Work to complete:
Your answer should be an exact copy of every record.

Material provided:
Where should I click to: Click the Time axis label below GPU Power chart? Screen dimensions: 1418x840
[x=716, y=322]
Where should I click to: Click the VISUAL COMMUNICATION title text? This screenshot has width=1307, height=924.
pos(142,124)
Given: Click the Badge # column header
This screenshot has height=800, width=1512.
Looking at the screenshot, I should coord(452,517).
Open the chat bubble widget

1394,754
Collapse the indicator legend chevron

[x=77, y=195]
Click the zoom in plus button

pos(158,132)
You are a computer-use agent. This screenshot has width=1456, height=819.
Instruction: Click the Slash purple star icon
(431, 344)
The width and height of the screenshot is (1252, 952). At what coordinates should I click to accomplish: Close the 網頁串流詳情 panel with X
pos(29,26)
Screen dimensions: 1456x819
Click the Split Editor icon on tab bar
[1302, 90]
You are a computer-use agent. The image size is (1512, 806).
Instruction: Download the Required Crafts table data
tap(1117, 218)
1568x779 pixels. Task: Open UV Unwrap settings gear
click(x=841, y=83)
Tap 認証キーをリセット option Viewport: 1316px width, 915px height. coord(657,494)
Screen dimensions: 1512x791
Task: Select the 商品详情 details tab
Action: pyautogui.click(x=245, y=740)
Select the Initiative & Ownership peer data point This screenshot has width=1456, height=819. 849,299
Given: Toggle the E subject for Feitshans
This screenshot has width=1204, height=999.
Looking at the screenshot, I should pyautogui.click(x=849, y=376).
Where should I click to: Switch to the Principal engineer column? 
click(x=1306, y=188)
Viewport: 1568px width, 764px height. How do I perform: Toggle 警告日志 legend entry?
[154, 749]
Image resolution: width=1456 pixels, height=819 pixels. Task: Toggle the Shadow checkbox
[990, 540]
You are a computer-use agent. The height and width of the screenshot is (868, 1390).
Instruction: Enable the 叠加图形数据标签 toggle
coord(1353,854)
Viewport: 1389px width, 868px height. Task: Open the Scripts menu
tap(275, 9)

Task output:
Where should I click to: Click the Time axis label below GPU Power chart? Screen dimensions: 1418x840
[x=716, y=322]
Where should I click to: Click the VISUAL COMMUNICATION title text? This screenshot has width=1307, height=924.
pos(142,124)
Given: Click the Badge # column header
This screenshot has height=800, width=1512.
Looking at the screenshot, I should coord(452,517).
Open the chat bubble widget

1394,754
Collapse the indicator legend chevron

[x=77, y=195]
Click the zoom in plus button

pos(158,132)
You are a computer-use agent. This screenshot has width=1456, height=819.
Instruction: Click the Slash purple star icon
(431, 344)
The width and height of the screenshot is (1252, 952). At what coordinates should I click to accomplish: Close the 網頁串流詳情 panel with X
pos(29,26)
Screen dimensions: 1456x819
Click the Split Editor icon on tab bar
[1302, 90]
You are a computer-use agent. The image size is (1512, 806).
Instruction: Download the Required Crafts table data
tap(1117, 218)
1568x779 pixels. Task: Open UV Unwrap settings gear
click(x=841, y=83)
Tap 認証キーをリセット option Viewport: 1316px width, 915px height. coord(657,494)
Screen dimensions: 1512x791
Task: Select the 商品详情 details tab
Action: pyautogui.click(x=245, y=740)
Select the Initiative & Ownership peer data point This screenshot has width=1456, height=819. 849,299
Given: Toggle the E subject for Feitshans
This screenshot has width=1204, height=999.
Looking at the screenshot, I should pyautogui.click(x=849, y=376).
Where should I click to: Switch to the Principal engineer column? 
click(x=1306, y=188)
Viewport: 1568px width, 764px height. How do I perform: Toggle 警告日志 legend entry?
[154, 749]
Image resolution: width=1456 pixels, height=819 pixels. Task: Toggle the Shadow checkbox
[990, 540]
You are a computer-use agent. The height and width of the screenshot is (868, 1390).
Instruction: Enable the 叠加图形数据标签 toggle
coord(1353,854)
Viewport: 1389px width, 868px height. Task: Open the Scripts menu
tap(275, 9)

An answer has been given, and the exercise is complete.